-- Start Document extract --
This is not a system, nor is it a procedure designed to tip you to a winner. It is a “crash course” in handicapping using the same steps as does a master professional. You will learn how to go about beginning your own handicapping processes. This way you will incorporate tried-and-true principles via a step-by-step method designed to eventually assist you in becoming your own handicapper.

Like any of a zillion other tasks or chores, handicapping is actually a process of steps and counter-steps with an end in mind, which is hopefully the location of the winner. Adherence to the steps taken still may not land you on the winner’s number as only our own mental processes can do that. But still it should make for at least an effective method of discarding a number of horses who, for various reasons, simply cannot win.

1. Identify the Participants
You’d be absolutely astonished by how many handicappers actually begin the process of handicapping without first getting straight in mind just who is in the race. Realistically, how can you determine who will win the race if you’re not sure who is in the race? Scan the program. Identify each of the participants. Where did they race last? Are there any shippers? First-time starters? Even now at this preliminary stage you may actually begin to handicap as automatically one horse may stand out over another. If that’s the case, then you may have begun the process by eliminating an obvious loser.

2. Define the Race
What kind of race is it? A claimer?  A conditioned race? What does the race mean? Do these horses race each other every week?

Is it a stakes race? Or perhaps a prelude to a stakes in terms of being an elimination. In elimination races, horses are seeking to qualify for big purses later on. Consequently, the significance of finishing first or second may be minute; therefore, it’s a poor betting race. In stakes races with big purses, drivers may take risks they ordinarily wouldn’t for the simple reason that in this case, the theory of “now” is prevalent over tomorrow. Therefore, projecting movements is difficult. Conclusion? Tough betting race.
-- End Document extract --
-- Start Material provided --
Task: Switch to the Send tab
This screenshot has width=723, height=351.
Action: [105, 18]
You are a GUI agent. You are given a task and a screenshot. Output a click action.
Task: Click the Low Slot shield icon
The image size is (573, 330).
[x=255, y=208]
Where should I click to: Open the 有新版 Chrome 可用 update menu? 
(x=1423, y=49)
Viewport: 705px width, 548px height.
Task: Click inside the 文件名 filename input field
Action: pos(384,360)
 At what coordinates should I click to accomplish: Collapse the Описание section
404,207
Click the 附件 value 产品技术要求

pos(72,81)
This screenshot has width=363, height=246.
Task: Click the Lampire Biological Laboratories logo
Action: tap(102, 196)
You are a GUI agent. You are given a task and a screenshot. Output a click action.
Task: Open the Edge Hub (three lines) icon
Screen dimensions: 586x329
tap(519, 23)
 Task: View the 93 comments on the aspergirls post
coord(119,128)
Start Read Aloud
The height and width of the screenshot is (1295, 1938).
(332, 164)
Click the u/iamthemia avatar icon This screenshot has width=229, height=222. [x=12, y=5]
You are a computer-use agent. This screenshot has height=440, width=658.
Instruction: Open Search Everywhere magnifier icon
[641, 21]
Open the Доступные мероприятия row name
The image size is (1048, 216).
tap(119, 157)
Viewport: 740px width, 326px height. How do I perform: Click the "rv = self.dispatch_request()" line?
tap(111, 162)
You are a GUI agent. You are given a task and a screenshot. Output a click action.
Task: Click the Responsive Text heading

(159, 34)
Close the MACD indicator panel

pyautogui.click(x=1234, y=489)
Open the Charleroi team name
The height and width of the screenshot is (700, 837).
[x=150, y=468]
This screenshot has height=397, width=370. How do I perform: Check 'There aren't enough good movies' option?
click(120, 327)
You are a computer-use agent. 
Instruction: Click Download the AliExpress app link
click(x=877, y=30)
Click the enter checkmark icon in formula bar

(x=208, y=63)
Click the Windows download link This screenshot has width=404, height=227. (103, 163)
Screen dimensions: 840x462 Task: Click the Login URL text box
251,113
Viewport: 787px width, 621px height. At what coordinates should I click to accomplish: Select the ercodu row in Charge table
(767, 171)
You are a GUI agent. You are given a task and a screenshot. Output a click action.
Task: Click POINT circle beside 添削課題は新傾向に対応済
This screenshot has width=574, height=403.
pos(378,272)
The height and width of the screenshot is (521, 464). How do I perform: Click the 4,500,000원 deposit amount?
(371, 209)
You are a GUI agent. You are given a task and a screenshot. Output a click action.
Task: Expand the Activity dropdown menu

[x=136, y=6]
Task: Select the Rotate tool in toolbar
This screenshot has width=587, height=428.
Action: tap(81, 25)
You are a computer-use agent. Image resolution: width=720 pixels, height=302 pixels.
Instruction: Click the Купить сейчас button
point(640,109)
-- End Material provided --
**What this task involves:** List each type of race mentioned in the handicapping text. The records play no part in the task that comes next.

**Exercise result:**
- Claimer
- Conditioned race
- Stakes race
- Elimination race